* EXERCISE DIRECTIONS *
Copy the lines of the records below word for word, starting at the line containing "The width and height of the screenshot is (544, 462)." and ending at the line containing "Action: [x=260, y=60]".

-- Begin PROVIDED DATA --

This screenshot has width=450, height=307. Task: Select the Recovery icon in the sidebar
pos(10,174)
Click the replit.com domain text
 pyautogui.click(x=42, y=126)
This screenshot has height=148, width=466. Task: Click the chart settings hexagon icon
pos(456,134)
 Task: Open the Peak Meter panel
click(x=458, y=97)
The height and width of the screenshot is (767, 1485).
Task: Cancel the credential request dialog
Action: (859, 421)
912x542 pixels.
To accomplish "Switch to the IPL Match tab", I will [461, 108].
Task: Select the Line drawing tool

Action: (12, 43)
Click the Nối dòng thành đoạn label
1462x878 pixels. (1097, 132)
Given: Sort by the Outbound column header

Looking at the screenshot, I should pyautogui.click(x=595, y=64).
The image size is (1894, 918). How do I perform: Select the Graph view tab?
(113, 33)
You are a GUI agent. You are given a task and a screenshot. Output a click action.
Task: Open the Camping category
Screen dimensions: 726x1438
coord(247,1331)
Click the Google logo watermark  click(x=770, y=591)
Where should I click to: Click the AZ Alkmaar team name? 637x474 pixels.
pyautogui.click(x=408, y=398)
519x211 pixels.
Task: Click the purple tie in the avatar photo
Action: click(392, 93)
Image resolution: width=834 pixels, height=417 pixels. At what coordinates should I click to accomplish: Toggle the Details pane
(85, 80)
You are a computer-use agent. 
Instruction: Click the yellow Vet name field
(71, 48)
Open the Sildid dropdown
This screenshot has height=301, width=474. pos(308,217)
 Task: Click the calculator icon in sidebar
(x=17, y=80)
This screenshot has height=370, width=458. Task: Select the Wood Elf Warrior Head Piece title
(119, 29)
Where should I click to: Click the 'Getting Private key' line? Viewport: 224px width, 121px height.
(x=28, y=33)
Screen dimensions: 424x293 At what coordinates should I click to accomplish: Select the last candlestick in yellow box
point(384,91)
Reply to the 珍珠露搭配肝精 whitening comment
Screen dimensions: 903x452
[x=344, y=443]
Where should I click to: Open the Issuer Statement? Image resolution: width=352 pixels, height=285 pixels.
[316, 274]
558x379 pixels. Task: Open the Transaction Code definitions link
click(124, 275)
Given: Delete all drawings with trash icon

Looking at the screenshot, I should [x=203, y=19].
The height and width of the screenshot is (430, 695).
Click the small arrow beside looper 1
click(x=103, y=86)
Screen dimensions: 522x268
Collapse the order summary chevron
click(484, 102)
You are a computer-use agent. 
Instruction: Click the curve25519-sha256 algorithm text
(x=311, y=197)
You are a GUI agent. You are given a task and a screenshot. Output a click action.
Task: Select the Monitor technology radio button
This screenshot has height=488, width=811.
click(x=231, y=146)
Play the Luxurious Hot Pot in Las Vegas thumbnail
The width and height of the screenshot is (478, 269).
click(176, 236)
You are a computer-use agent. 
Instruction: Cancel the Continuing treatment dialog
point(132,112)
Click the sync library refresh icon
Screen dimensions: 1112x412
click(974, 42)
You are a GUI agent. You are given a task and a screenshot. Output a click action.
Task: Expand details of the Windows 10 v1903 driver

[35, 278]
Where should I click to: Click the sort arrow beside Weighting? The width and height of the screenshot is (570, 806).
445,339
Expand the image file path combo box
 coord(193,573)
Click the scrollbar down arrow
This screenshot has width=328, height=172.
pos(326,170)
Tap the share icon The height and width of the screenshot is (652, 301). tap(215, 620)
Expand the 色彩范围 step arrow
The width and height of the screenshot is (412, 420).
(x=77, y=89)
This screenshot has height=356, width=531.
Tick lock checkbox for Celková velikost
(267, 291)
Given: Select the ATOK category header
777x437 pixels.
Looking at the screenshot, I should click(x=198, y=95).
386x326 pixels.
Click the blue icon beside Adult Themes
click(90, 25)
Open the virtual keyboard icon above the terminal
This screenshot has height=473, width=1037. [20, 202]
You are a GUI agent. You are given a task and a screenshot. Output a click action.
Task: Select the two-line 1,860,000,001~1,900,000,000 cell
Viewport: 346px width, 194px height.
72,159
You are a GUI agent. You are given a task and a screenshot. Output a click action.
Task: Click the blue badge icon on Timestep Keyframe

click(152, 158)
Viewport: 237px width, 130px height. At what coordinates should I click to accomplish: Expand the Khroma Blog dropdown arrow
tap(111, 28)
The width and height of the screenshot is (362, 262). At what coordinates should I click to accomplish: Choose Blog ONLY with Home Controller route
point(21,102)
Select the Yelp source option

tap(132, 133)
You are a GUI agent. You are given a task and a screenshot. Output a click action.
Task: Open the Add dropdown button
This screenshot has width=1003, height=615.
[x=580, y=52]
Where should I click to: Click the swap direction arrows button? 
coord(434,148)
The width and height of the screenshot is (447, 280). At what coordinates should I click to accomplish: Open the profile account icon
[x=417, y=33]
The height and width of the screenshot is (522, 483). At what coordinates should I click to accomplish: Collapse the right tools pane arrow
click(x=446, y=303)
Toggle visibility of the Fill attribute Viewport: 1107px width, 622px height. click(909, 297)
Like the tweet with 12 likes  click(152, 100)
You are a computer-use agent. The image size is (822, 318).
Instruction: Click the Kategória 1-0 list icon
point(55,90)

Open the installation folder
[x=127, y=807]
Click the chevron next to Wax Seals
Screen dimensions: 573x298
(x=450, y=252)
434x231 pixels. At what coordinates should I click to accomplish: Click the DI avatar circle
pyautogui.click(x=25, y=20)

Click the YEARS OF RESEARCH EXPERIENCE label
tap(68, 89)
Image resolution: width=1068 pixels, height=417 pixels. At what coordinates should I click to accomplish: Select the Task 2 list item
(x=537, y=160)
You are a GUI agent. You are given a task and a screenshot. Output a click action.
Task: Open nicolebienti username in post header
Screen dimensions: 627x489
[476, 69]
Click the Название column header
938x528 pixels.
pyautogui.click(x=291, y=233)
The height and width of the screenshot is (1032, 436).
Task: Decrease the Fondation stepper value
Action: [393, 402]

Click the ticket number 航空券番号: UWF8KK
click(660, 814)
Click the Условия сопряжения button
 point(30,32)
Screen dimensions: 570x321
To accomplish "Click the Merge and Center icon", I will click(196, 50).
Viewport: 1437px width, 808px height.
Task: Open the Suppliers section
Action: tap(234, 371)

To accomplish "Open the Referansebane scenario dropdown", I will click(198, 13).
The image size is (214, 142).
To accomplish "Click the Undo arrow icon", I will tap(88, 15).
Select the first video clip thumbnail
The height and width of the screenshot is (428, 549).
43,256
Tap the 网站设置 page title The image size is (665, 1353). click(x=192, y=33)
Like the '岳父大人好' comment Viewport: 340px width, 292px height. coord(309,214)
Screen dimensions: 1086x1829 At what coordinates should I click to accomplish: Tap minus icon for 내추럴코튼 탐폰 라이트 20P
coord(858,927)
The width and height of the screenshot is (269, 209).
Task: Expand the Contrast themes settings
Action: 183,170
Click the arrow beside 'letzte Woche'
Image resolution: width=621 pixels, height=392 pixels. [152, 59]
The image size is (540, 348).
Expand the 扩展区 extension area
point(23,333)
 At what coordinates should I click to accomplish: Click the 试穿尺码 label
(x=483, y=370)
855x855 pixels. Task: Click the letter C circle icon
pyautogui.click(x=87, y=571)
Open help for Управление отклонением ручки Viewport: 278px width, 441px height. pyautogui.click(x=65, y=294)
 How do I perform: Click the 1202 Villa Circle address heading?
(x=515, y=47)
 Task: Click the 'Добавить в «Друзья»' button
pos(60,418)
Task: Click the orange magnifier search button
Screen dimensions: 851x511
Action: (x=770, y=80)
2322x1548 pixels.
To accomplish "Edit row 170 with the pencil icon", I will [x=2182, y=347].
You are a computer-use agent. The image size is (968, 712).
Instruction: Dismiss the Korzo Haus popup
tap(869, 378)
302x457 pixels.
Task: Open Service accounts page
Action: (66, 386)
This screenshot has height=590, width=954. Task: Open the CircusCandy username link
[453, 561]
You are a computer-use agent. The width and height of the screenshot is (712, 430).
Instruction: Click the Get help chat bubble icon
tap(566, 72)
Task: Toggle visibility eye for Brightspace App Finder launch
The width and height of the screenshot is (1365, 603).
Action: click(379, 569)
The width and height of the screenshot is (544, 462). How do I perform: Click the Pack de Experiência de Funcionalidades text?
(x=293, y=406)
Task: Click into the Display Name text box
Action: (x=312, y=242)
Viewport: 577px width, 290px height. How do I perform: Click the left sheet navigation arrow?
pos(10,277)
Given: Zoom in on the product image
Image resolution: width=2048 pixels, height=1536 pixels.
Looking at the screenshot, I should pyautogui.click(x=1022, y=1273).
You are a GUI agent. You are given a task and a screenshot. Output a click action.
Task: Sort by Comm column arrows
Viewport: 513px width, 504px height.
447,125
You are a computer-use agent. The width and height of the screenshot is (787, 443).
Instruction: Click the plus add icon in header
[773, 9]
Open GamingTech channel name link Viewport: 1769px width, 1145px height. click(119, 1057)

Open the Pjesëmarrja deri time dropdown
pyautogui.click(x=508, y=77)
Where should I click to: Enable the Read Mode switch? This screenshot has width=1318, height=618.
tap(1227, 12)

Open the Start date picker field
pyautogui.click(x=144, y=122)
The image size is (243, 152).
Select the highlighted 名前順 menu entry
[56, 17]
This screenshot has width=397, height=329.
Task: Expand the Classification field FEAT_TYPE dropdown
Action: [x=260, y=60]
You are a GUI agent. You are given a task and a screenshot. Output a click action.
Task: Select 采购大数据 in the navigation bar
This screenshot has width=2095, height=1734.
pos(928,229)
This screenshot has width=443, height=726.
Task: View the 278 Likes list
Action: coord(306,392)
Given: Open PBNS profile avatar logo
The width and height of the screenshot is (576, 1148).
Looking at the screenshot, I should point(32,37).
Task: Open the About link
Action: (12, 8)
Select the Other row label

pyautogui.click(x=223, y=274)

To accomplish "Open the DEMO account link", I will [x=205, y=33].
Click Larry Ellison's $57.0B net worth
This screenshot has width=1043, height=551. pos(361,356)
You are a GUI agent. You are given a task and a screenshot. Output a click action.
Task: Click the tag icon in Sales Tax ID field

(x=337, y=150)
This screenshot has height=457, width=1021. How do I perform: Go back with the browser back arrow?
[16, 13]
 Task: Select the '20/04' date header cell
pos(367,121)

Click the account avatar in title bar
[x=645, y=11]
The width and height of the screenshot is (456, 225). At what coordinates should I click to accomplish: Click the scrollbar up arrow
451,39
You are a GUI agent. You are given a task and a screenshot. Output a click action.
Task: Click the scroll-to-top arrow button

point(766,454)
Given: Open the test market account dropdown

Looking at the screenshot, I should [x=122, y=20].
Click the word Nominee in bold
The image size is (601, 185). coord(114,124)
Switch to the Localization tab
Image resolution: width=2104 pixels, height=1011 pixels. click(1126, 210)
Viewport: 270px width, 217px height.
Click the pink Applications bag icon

-- End PROVIDED DATA --

* ANSWER TO THE TASK *
The width and height of the screenshot is (544, 462). How do I perform: Click the Pack de Experiência de Funcionalidades text?
(x=293, y=406)
Task: Click into the Display Name text box
Action: (x=312, y=242)
Viewport: 577px width, 290px height. How do I perform: Click the left sheet navigation arrow?
pos(10,277)
Given: Zoom in on the product image
Image resolution: width=2048 pixels, height=1536 pixels.
Looking at the screenshot, I should pyautogui.click(x=1022, y=1273).
You are a GUI agent. You are given a task and a screenshot. Output a click action.
Task: Sort by Comm column arrows
Viewport: 513px width, 504px height.
447,125
You are a computer-use agent. The width and height of the screenshot is (787, 443).
Instruction: Click the plus add icon in header
[773, 9]
Open GamingTech channel name link Viewport: 1769px width, 1145px height. click(119, 1057)

Open the Pjesëmarrja deri time dropdown
pyautogui.click(x=508, y=77)
Where should I click to: Enable the Read Mode switch? This screenshot has width=1318, height=618.
tap(1227, 12)

Open the Start date picker field
pyautogui.click(x=144, y=122)
The image size is (243, 152).
Select the highlighted 名前順 menu entry
[56, 17]
This screenshot has width=397, height=329.
Task: Expand the Classification field FEAT_TYPE dropdown
Action: [x=260, y=60]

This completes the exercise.